• Available data:

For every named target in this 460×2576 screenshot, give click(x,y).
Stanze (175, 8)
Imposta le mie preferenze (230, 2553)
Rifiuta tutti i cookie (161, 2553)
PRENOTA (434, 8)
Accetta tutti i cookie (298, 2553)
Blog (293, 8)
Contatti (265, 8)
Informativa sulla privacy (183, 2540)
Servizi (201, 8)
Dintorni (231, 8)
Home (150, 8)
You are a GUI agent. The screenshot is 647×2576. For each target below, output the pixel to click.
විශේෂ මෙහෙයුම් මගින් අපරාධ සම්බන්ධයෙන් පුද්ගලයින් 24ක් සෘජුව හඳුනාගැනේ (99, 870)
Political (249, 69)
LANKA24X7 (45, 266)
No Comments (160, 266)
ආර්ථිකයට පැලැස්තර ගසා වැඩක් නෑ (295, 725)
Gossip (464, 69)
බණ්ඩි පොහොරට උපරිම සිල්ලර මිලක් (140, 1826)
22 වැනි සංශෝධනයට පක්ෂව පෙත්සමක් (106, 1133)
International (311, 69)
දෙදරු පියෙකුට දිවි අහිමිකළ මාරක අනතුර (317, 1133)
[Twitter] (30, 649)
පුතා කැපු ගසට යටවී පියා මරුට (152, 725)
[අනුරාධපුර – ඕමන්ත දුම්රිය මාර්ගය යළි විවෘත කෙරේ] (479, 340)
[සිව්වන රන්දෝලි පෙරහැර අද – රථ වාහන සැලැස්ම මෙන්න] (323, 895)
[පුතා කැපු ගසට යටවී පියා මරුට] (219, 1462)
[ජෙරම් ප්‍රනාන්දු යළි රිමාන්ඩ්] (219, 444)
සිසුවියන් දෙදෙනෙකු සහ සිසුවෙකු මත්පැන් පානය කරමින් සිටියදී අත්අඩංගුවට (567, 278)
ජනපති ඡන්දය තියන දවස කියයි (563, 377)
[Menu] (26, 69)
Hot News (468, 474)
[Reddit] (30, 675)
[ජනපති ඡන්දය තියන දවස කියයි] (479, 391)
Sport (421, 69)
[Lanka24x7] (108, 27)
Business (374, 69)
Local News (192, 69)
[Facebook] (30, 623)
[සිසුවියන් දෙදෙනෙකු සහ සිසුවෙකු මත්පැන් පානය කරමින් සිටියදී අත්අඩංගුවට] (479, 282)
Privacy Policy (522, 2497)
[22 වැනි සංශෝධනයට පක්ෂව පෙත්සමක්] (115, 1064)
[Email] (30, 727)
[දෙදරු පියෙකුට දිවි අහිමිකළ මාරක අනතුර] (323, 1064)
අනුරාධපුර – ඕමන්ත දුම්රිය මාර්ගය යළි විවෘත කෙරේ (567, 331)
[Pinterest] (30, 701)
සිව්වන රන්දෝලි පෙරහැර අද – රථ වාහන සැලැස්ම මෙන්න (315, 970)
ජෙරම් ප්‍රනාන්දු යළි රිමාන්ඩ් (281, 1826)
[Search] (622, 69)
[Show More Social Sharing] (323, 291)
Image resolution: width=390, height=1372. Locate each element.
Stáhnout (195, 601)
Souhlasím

• Exercise description: All entries are to be output exactly as they stand.

• Response:
For every named target in this 460×2576 screenshot, give click(x,y).
Stanze (175, 8)
Imposta le mie preferenze (230, 2553)
Rifiuta tutti i cookie (161, 2553)
PRENOTA (434, 8)
Accetta tutti i cookie (298, 2553)
Blog (293, 8)
Contatti (265, 8)
Informativa sulla privacy (183, 2540)
Servizi (201, 8)
Dintorni (231, 8)
Home (150, 8)
You are a GUI agent. The screenshot is 647×2576. For each target below, output the pixel to click.
විශේෂ මෙහෙයුම් මගින් අපරාධ සම්බන්ධයෙන් පුද්ගලයින් 24ක් සෘජුව හඳුනාගැනේ (99, 870)
Political (249, 69)
LANKA24X7 (45, 266)
No Comments (160, 266)
ආර්ථිකයට පැලැස්තර ගසා වැඩක් නෑ (295, 725)
Gossip (464, 69)
බණ්ඩි පොහොරට උපරිම සිල්ලර මිලක් (140, 1826)
22 වැනි සංශෝධනයට පක්ෂව පෙත්සමක් (106, 1133)
International (311, 69)
දෙදරු පියෙකුට දිවි අහිමිකළ මාරක අනතුර (317, 1133)
[Twitter] (30, 649)
පුතා කැපු ගසට යටවී පියා මරුට (152, 725)
[අනුරාධපුර – ඕමන්ත දුම්රිය මාර්ගය යළි විවෘත කෙරේ] (479, 340)
[සිව්වන රන්දෝලි පෙරහැර අද – රථ වාහන සැලැස්ම මෙන්න] (323, 895)
[පුතා කැපු ගසට යටවී පියා මරුට] (219, 1462)
[ජෙරම් ප්‍රනාන්දු යළි රිමාන්ඩ්] (219, 444)
සිසුවියන් දෙදෙනෙකු සහ සිසුවෙකු මත්පැන් පානය කරමින් සිටියදී අත්අඩංගුවට (567, 278)
ජනපති ඡන්දය තියන දවස කියයි (563, 377)
[Menu] (26, 69)
Hot News (468, 474)
[Reddit] (30, 675)
[ජනපති ඡන්දය තියන දවස කියයි] (479, 391)
Sport (421, 69)
[Lanka24x7] (108, 27)
Business (374, 69)
Local News (192, 69)
[Facebook] (30, 623)
[සිසුවියන් දෙදෙනෙකු සහ සිසුවෙකු මත්පැන් පානය කරමින් සිටියදී අත්අඩංගුවට] (479, 282)
Privacy Policy (522, 2497)
[22 වැනි සංශෝධනයට පක්ෂව පෙත්සමක්] (115, 1064)
[Email] (30, 727)
[දෙදරු පියෙකුට දිවි අහිමිකළ මාරක අනතුර] (323, 1064)
අනුරාධපුර – ඕමන්ත දුම්රිය මාර්ගය යළි විවෘත කෙරේ (567, 331)
[Pinterest] (30, 701)
සිව්වන රන්දෝලි පෙරහැර අද – රථ වාහන සැලැස්ම මෙන්න (315, 970)
ජෙරම් ප්‍රනාන්දු යළි රිමාන්ඩ් (281, 1826)
[Search] (622, 69)
[Show More Social Sharing] (323, 291)
Image resolution: width=390, height=1372. Locate each element.
Stáhnout (195, 601)
Souhlasím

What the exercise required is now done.